Elwood's license number, B263-1655-2187, unfortunately isn't for someone by the name of Elwood Blues. By dissecting the license number, you can find out information about the holder. Birthdate: July 1st 1952 (Dan Aykroyd's birthday). Gender: Male. First Initial: D. Middle Initial: E. Last Name: Starts with a B, followed by a guttural or sibilant (C, G, J, K, Q, S, X, or Z), followed by a short liquid (R), followed by a dental (D or T). The driver's license number turns out to be what Dan Aykroyd's license number would be, if he had obtained an Illinois license, simply substituting the leading 'A' with the 'B' for "Blues"; thus the number shown in the film is a "hybrid" and is an invalid Illinois number. The book "Blues Brothers: Private" by Judith Jacklin (Judith Belushi-Pisano) gives Elwood's birthday as December 6, 1953. Therefore, Elwood's driver's license number should have been B420-2105-3347.

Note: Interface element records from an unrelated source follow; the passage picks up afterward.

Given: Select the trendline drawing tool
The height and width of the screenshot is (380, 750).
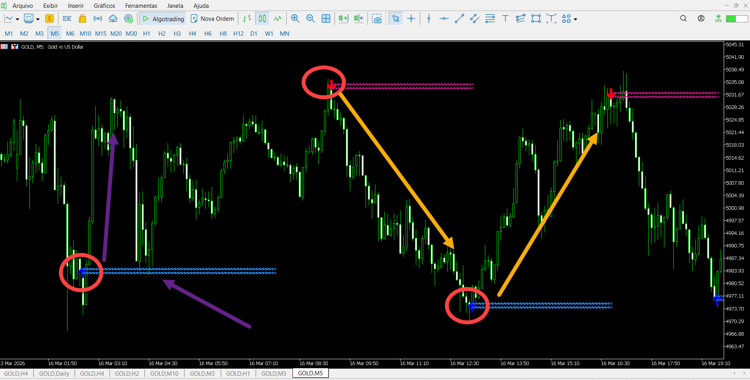Looking at the screenshot, I should coord(459,19).
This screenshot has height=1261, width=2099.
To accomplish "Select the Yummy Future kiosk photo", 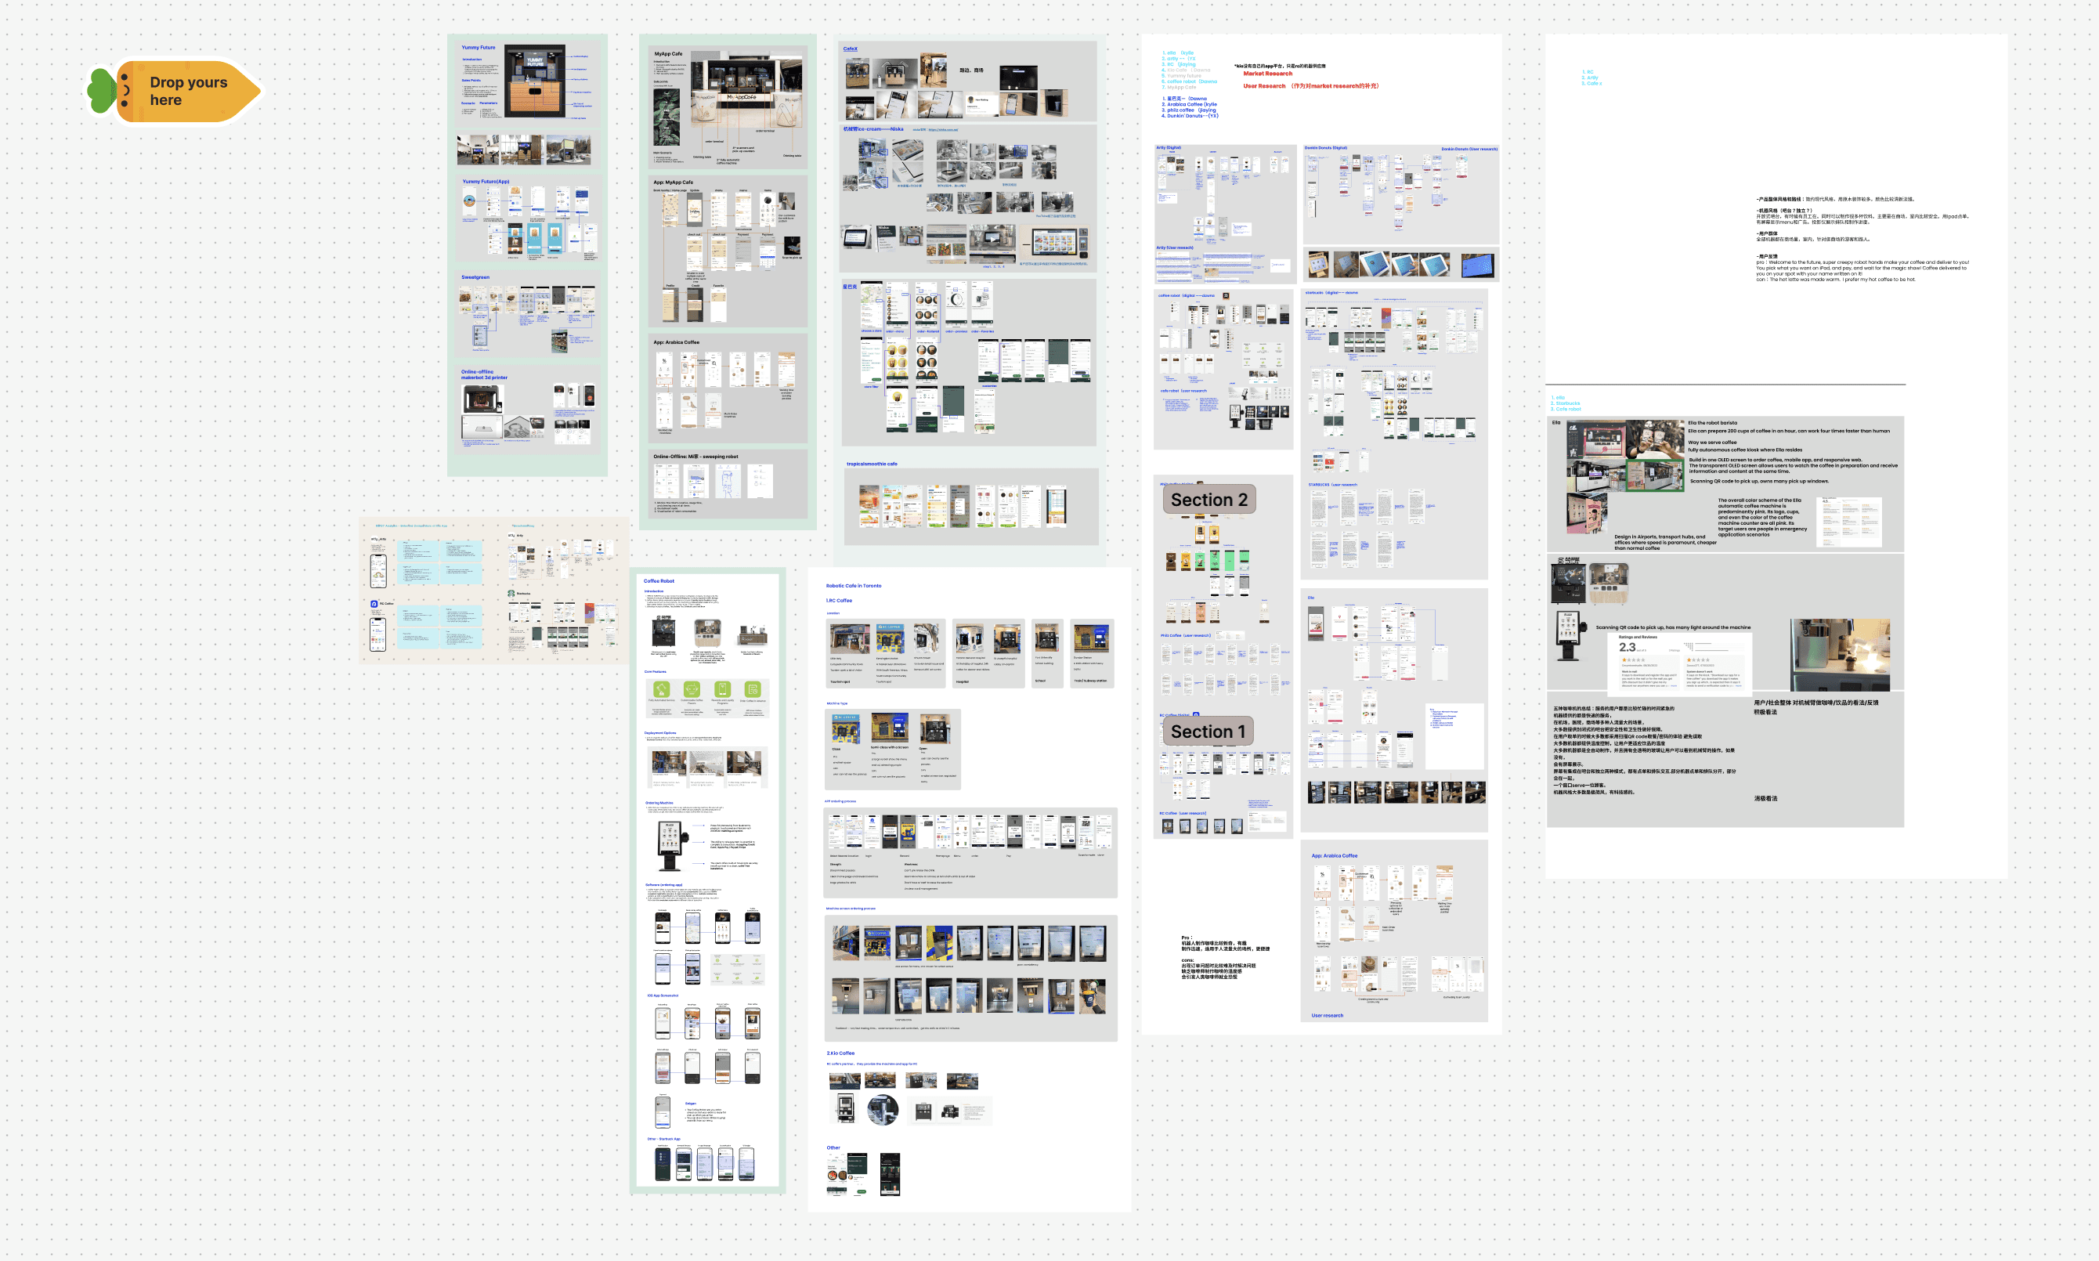I will tap(534, 82).
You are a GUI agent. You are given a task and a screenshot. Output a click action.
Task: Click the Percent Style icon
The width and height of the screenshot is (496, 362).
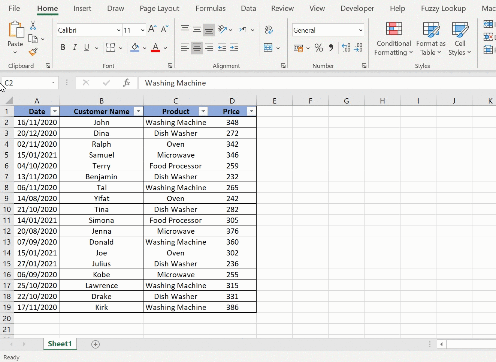tap(318, 48)

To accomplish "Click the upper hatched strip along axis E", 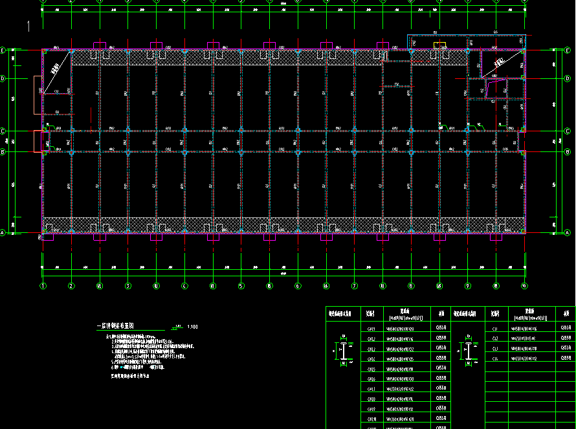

Dan Aykroyd's script was originally titled "The Return of the Blues Brothers" and was 324 pages. It was intended to be a two-part film. John Landis spent three weeks paring the script down.
The grammar school where they stole the speaker from was Oscar F. Mayer, yes from the meat co.
In the original script, The Illinois Nazis were trying to buy the orphanage and set it up as their new headquarters.
In the original script, The Magictones were originally Mexican immigrants. Also, The Blues Brothers Band was scattered across three states. Among their new lives - Willie "Too Big" Hall is a drug dealer, Steve "The Colonel" Cropper is a pool shark-turned Hutterite and Donald "Duck" Dunn and "Blue" Lou Marini work in different parts of security.
In the original script, the band took over a house in a developing neighbourhood for rehearsal. To avoid the owners, Elwood detonates the home with cans of hairspray.
John Wayne's son Ethan Wayne was a stunt-driver on the film.
John Belushi's wife Judy Jacklin has a cameo as a waitress in the scene where Jake and Elwood meet with Murph and The Magictones.
The limousine seen outside the Chez Paul belonged to the owner of the restaurant. He almost had a heart attack when the stunt driver smashed through a letter box on his first attempt at parking.
Most of the chase scenes had to be filmed twice. The first times, pedestrians had been cleared from the area for safety reasons. However, the lack of reference made the chases look fake, as if they had been sped-up. They were then filmed again, with extras, to give a frame of reference.
The scene where Jake and Elwood are sneaking out of the concert into the tunnel was actually filmed underneath Chicago in a defunct electric narrow-gauge railway system. The railroad was used to carry coal and freight its ashes out of town. Later, one of the tunnels under a river was breached and the tunnels flooded, filling most of the basements in downtown Chicago with riverwater.
The thinnest of the back-up dancers in the "Think" number is Aretha Franklin's sister.
The young woman in the choir at The Triple Rock Church is R & B singer Chaka Khan.